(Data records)

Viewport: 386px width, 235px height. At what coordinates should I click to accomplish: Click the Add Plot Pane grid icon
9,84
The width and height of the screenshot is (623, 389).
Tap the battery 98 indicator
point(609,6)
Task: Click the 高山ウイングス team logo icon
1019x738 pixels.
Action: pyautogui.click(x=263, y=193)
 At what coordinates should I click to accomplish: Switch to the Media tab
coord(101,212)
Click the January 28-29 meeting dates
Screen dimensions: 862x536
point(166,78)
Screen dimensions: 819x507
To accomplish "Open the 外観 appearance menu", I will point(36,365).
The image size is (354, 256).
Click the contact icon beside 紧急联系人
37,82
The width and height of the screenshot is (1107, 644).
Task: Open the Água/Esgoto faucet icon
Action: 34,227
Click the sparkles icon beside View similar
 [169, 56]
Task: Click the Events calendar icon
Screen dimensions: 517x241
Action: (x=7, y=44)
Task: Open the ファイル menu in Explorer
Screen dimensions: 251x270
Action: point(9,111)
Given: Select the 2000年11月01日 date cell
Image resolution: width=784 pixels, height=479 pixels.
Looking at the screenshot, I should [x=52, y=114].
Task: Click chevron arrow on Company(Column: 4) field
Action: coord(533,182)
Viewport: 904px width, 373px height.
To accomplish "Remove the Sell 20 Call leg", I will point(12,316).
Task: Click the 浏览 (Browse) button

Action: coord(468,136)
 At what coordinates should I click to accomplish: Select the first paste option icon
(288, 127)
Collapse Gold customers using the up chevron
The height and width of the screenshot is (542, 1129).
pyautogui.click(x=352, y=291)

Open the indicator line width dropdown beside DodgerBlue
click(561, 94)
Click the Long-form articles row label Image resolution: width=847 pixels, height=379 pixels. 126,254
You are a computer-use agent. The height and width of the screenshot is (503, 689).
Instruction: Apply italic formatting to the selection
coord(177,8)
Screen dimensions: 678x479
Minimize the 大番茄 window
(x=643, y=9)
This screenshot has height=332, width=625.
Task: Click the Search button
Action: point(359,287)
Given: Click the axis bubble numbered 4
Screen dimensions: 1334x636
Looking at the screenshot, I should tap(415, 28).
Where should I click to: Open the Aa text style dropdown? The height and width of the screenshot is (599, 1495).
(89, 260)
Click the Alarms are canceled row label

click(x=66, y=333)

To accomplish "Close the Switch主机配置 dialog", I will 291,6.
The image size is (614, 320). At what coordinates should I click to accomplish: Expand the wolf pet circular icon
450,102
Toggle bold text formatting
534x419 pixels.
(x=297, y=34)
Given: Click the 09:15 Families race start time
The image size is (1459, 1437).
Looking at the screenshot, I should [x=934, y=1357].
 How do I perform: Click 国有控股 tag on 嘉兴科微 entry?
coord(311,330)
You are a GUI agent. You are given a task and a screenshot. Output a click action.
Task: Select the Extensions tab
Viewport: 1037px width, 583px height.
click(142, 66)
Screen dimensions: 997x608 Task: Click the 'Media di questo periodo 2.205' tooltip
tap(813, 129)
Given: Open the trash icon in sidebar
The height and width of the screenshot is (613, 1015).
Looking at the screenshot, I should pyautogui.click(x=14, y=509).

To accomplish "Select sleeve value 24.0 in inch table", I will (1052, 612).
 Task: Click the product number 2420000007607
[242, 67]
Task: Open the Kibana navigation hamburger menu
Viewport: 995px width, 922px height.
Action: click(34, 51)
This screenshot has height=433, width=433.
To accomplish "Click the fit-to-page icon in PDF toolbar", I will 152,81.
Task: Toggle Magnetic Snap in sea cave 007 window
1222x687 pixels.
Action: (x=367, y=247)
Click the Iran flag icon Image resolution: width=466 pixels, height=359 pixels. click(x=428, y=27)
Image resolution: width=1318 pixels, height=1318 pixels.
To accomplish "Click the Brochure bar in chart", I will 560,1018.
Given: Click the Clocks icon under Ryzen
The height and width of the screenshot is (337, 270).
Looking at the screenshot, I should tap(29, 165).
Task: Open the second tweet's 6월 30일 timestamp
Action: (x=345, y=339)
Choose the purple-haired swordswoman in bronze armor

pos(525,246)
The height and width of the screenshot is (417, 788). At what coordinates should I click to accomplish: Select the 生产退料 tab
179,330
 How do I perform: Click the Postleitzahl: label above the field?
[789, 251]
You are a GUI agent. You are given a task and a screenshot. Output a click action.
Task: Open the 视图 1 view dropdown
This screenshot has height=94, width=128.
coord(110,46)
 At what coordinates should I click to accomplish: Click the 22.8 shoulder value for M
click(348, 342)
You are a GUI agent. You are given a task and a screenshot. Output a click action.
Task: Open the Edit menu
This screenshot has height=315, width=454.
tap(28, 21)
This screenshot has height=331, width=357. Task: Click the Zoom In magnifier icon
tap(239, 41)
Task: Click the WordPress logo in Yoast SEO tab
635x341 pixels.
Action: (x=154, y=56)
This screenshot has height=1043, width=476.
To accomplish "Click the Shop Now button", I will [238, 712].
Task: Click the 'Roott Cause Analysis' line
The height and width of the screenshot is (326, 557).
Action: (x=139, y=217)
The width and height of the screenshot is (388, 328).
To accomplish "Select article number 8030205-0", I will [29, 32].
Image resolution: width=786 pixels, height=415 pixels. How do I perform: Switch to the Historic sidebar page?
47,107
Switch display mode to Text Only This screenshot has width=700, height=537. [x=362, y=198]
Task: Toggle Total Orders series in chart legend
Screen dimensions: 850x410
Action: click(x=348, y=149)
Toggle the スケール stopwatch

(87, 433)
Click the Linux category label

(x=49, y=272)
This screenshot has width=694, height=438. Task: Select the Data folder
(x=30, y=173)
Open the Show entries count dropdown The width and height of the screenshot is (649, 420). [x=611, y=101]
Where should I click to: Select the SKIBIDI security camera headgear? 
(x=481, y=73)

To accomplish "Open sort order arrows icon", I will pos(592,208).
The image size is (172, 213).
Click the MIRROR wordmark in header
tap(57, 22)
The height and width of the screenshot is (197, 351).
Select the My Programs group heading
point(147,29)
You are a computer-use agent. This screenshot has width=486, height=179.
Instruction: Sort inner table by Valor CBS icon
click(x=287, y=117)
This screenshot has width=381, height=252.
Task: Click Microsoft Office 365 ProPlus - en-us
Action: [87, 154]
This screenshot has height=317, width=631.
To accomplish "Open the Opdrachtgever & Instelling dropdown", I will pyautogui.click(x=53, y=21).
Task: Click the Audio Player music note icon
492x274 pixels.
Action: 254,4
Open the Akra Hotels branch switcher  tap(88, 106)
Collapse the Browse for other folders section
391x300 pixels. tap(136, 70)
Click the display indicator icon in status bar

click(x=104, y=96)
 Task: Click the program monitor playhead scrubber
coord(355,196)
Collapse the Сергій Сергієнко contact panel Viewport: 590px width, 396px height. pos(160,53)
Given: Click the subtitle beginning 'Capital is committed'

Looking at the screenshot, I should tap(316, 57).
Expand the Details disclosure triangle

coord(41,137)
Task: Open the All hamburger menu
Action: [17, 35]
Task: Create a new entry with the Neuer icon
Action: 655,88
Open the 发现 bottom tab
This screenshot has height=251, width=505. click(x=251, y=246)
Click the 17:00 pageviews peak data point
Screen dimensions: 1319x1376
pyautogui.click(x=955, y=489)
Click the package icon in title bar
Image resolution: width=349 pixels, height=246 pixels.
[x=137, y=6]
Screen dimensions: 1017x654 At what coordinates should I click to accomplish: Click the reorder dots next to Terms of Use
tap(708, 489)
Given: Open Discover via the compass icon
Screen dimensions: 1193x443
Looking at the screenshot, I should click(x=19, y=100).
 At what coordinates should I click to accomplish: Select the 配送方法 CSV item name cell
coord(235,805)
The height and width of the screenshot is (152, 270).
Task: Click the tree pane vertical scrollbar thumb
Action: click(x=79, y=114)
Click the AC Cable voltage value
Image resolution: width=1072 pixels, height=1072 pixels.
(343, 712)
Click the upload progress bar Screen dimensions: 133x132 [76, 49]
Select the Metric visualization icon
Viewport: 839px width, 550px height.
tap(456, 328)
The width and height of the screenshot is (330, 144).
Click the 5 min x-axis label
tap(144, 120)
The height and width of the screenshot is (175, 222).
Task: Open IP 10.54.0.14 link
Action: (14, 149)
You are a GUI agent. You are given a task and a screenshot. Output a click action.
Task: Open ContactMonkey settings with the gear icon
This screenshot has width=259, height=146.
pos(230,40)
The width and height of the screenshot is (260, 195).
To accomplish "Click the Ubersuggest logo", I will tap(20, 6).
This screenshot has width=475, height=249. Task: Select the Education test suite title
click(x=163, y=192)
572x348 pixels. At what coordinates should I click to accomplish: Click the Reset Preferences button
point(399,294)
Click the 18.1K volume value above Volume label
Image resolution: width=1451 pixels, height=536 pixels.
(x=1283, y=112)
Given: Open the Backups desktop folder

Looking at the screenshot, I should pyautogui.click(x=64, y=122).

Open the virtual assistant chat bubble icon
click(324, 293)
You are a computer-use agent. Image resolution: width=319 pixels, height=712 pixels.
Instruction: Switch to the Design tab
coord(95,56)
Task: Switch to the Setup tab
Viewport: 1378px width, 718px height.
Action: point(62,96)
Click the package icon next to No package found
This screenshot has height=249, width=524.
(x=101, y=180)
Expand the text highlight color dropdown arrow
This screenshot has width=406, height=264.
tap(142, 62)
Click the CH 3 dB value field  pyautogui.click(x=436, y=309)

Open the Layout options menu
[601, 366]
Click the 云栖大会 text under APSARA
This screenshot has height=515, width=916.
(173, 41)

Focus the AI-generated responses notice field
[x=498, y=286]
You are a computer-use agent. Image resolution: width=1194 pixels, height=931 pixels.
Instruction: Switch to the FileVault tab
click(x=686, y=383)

• EXERCISE AIM
Each line above that includes "chart" counts once; state the total and nothing more.

• RESPONSE TO THIS TASK
2